(Stored items)
====
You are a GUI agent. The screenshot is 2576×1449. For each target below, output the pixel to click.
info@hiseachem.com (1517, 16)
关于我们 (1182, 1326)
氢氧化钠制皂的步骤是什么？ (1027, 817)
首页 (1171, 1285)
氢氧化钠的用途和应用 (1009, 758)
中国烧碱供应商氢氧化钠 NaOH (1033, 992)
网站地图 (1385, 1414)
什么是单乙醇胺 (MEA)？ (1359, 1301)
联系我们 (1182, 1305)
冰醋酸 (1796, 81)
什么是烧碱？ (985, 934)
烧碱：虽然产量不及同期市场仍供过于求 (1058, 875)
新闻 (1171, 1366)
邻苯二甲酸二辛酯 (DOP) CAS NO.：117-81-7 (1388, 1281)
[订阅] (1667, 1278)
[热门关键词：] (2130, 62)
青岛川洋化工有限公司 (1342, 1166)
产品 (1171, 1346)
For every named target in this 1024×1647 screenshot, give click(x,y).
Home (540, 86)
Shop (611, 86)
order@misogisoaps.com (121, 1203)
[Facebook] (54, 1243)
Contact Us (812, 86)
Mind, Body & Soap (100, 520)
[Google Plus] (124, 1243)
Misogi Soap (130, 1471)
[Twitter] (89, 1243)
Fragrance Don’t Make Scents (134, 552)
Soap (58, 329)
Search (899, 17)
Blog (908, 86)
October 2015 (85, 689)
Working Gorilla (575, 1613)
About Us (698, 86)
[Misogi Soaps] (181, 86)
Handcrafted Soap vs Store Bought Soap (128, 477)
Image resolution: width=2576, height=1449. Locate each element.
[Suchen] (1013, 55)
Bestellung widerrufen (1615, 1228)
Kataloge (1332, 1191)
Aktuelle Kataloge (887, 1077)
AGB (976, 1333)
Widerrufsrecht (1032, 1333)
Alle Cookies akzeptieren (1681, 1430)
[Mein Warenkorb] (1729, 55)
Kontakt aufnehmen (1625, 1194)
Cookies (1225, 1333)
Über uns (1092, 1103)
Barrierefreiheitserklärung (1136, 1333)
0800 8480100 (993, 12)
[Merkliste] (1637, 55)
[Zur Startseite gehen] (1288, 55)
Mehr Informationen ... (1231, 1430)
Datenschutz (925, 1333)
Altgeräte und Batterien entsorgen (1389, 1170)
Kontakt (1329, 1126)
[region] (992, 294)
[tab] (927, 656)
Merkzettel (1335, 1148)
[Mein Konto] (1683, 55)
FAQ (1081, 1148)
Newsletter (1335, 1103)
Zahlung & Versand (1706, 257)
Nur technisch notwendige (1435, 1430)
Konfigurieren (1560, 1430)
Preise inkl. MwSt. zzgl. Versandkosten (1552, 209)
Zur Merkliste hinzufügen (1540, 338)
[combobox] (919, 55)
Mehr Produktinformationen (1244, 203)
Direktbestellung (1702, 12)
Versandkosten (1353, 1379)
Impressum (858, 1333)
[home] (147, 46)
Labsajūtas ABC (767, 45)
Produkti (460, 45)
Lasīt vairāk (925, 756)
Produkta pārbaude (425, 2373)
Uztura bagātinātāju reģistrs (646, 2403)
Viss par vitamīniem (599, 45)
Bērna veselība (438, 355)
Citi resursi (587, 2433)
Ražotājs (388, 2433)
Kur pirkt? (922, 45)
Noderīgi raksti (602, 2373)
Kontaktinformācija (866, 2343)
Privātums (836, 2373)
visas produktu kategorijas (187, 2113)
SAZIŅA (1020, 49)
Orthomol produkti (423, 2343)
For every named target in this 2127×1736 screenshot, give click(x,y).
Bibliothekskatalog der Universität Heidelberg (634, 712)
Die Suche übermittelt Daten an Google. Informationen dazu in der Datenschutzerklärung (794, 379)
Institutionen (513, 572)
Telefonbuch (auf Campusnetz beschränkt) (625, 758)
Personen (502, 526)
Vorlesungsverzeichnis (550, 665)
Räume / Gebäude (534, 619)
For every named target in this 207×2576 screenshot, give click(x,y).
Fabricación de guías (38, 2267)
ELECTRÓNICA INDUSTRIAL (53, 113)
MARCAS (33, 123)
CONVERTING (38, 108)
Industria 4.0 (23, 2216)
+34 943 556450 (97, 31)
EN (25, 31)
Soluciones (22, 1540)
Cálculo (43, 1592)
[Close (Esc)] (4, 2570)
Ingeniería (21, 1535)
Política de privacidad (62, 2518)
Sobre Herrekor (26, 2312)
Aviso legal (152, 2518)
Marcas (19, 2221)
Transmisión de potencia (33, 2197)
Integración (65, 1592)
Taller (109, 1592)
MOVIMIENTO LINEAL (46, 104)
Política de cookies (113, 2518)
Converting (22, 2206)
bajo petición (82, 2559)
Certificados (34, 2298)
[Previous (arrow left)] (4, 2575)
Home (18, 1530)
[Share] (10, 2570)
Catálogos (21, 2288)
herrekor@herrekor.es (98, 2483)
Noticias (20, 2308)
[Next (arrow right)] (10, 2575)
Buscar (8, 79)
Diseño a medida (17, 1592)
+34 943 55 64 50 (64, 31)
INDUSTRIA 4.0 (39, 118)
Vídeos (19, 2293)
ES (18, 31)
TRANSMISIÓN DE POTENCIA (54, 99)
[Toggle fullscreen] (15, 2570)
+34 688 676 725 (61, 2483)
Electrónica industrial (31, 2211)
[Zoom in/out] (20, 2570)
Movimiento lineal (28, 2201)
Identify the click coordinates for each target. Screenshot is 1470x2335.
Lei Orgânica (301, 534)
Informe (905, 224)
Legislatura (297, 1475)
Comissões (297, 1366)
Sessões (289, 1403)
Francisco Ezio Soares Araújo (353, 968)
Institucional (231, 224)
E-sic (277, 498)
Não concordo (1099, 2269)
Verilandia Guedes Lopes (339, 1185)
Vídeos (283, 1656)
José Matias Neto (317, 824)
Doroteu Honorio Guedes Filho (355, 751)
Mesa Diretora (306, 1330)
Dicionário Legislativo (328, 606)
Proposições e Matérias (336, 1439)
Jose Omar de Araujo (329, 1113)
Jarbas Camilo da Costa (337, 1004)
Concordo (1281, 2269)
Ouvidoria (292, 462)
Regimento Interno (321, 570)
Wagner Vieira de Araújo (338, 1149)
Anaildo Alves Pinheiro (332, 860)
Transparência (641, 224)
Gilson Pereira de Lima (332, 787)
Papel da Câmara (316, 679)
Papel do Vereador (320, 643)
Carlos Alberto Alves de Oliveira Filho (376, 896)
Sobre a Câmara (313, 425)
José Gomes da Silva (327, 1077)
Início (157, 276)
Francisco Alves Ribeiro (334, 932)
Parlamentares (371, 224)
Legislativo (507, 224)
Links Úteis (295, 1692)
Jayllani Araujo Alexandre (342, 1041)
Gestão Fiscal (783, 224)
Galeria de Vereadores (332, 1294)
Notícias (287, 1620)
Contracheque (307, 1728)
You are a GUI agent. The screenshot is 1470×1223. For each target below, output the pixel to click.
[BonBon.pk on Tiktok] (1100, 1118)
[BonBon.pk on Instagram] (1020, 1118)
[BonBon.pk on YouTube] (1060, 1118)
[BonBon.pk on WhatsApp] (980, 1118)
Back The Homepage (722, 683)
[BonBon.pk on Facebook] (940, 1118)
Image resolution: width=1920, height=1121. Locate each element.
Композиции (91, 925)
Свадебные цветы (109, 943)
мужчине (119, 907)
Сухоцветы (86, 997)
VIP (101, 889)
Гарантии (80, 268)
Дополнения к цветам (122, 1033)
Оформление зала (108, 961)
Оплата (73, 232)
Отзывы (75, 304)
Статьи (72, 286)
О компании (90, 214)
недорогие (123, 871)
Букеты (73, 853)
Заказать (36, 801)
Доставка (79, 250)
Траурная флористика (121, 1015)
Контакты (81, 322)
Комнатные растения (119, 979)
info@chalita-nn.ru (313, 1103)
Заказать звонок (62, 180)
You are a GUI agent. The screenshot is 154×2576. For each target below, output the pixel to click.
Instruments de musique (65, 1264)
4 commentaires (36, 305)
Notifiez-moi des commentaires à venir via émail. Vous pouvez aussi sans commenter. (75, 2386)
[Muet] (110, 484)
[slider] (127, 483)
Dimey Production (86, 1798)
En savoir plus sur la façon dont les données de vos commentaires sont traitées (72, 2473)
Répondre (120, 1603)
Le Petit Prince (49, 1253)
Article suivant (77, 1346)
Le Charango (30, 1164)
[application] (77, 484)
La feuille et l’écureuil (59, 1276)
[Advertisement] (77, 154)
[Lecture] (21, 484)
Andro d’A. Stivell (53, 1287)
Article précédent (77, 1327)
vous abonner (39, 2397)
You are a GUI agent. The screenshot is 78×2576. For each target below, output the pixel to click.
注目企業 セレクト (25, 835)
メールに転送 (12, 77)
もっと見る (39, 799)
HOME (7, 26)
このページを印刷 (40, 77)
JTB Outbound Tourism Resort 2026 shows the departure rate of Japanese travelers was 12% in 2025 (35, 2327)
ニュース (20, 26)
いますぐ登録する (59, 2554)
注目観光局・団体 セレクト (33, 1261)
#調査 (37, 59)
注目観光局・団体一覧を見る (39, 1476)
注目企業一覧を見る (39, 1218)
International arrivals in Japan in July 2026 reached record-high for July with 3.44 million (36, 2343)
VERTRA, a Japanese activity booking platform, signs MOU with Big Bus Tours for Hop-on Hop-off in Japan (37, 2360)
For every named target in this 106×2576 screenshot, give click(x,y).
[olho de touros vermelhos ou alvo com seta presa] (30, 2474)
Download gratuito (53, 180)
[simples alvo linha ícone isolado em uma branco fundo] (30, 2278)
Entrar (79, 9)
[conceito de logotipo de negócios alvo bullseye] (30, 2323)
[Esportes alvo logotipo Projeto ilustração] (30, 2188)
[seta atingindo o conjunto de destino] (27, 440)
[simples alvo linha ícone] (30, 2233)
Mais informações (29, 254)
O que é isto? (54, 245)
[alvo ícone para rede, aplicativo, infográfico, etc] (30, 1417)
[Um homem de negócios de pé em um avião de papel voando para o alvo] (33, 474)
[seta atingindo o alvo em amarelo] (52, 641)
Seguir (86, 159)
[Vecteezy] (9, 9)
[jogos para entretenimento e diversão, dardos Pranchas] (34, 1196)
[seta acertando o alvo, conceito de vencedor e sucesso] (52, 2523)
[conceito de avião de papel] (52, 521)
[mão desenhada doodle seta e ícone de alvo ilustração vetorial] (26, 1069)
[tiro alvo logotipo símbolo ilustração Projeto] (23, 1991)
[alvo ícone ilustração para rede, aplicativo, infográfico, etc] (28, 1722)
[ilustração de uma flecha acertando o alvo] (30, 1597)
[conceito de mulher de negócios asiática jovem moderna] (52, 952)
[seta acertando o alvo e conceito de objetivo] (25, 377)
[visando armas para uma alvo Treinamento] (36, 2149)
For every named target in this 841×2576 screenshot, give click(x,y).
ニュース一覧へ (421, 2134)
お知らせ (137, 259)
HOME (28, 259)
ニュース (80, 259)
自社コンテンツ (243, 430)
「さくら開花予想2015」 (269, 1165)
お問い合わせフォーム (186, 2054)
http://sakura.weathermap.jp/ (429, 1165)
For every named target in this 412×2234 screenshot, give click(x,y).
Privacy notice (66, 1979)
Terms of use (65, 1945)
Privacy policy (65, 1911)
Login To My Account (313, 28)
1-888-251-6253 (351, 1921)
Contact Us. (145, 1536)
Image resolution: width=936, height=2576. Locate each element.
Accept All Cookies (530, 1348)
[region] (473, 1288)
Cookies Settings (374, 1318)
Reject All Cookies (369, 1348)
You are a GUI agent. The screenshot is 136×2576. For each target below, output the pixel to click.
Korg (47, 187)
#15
====
What you should output is every line of the records above, from the first through the line containing "Nur technisch notwendige (1435, 1430)", unchanged.

### RESPONSE TO THIS TASK
You are a GUI agent. The screenshot is 2576×1449. For each target below, output the pixel to click.
info@hiseachem.com (1517, 16)
关于我们 (1182, 1326)
氢氧化钠制皂的步骤是什么？ (1027, 817)
首页 (1171, 1285)
氢氧化钠的用途和应用 (1009, 758)
中国烧碱供应商氢氧化钠 NaOH (1033, 992)
网站地图 (1385, 1414)
什么是单乙醇胺 (MEA)？ (1359, 1301)
联系我们 (1182, 1305)
冰醋酸 (1796, 81)
什么是烧碱？ (985, 934)
烧碱：虽然产量不及同期市场仍供过于求 (1058, 875)
新闻 (1171, 1366)
邻苯二甲酸二辛酯 (DOP) CAS NO.：117-81-7 (1388, 1281)
[订阅] (1667, 1278)
[热门关键词：] (2130, 62)
青岛川洋化工有限公司 (1342, 1166)
产品 (1171, 1346)
For every named target in this 1024×1647 screenshot, give click(x,y).
Home (540, 86)
Shop (611, 86)
order@misogisoaps.com (121, 1203)
[Facebook] (54, 1243)
Contact Us (812, 86)
Mind, Body & Soap (100, 520)
[Google Plus] (124, 1243)
Misogi Soap (130, 1471)
[Twitter] (89, 1243)
Fragrance Don’t Make Scents (134, 552)
Soap (58, 329)
Search (899, 17)
Blog (908, 86)
October 2015 (85, 689)
Working Gorilla (575, 1613)
About Us (698, 86)
[Misogi Soaps] (181, 86)
Handcrafted Soap vs Store Bought Soap (128, 477)
Image resolution: width=2576, height=1449. Locate each element.
[Suchen] (1013, 55)
Bestellung widerrufen (1615, 1228)
Kataloge (1332, 1191)
Aktuelle Kataloge (887, 1077)
AGB (976, 1333)
Widerrufsrecht (1032, 1333)
Alle Cookies akzeptieren (1681, 1430)
[Mein Warenkorb] (1729, 55)
Kontakt aufnehmen (1625, 1194)
Cookies (1225, 1333)
Über uns (1092, 1103)
Barrierefreiheitserklärung (1136, 1333)
0800 8480100 (993, 12)
[Merkliste] (1637, 55)
[Zur Startseite gehen] (1288, 55)
Mehr Informationen ... (1231, 1430)
Datenschutz (925, 1333)
Altgeräte und Batterien entsorgen (1389, 1170)
Kontakt (1329, 1126)
[region] (992, 294)
[tab] (927, 656)
Merkzettel (1335, 1148)
[Mein Konto] (1683, 55)
FAQ (1081, 1148)
Newsletter (1335, 1103)
Zahlung & Versand (1706, 257)
Nur technisch notwendige (1435, 1430)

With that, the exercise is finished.